Data for the task:
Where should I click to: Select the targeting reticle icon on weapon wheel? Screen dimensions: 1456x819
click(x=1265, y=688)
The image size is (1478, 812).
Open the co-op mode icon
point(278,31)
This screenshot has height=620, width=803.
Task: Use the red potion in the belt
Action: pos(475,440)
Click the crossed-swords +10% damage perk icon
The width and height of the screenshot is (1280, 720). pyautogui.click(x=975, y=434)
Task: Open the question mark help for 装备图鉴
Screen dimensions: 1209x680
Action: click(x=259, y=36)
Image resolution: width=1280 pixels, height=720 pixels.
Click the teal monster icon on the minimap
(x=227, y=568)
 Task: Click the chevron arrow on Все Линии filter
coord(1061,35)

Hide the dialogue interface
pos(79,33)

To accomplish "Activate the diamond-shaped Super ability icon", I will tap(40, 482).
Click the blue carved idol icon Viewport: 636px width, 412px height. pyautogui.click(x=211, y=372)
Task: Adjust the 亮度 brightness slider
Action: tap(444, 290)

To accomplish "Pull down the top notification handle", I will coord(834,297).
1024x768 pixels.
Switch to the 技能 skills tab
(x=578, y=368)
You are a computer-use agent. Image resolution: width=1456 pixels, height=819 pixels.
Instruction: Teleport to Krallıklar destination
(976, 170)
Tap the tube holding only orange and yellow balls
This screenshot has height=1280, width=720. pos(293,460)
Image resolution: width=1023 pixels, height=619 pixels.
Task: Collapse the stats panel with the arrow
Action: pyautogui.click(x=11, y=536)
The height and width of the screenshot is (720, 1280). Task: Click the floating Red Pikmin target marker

Given problem: Print every line of the material above again, without changing a single character.

Reply to the task:
Where should I click to: Select the targeting reticle icon on weapon wheel? Screen dimensions: 1456x819
click(x=1265, y=688)
The image size is (1478, 812).
Open the co-op mode icon
point(278,31)
This screenshot has height=620, width=803.
Task: Use the red potion in the belt
Action: pos(475,440)
Click the crossed-swords +10% damage perk icon
The width and height of the screenshot is (1280, 720). pyautogui.click(x=975, y=434)
Task: Open the question mark help for 装备图鉴
Screen dimensions: 1209x680
Action: click(x=259, y=36)
Image resolution: width=1280 pixels, height=720 pixels.
Click the teal monster icon on the minimap
(x=227, y=568)
 Task: Click the chevron arrow on Все Линии filter
coord(1061,35)

Hide the dialogue interface
pos(79,33)

To accomplish "Activate the diamond-shaped Super ability icon", I will tap(40, 482).
Click the blue carved idol icon Viewport: 636px width, 412px height. pyautogui.click(x=211, y=372)
Task: Adjust the 亮度 brightness slider
Action: tap(444, 290)

To accomplish "Pull down the top notification handle", I will coord(834,297).
1024x768 pixels.
Switch to the 技能 skills tab
(x=578, y=368)
You are a computer-use agent. Image resolution: width=1456 pixels, height=819 pixels.
Instruction: Teleport to Krallıklar destination
(976, 170)
Tap the tube holding only orange and yellow balls
This screenshot has height=1280, width=720. pos(293,460)
Image resolution: width=1023 pixels, height=619 pixels.
Task: Collapse the stats panel with the arrow
Action: pyautogui.click(x=11, y=536)
The height and width of the screenshot is (720, 1280). Task: Click the floating Red Pikmin target marker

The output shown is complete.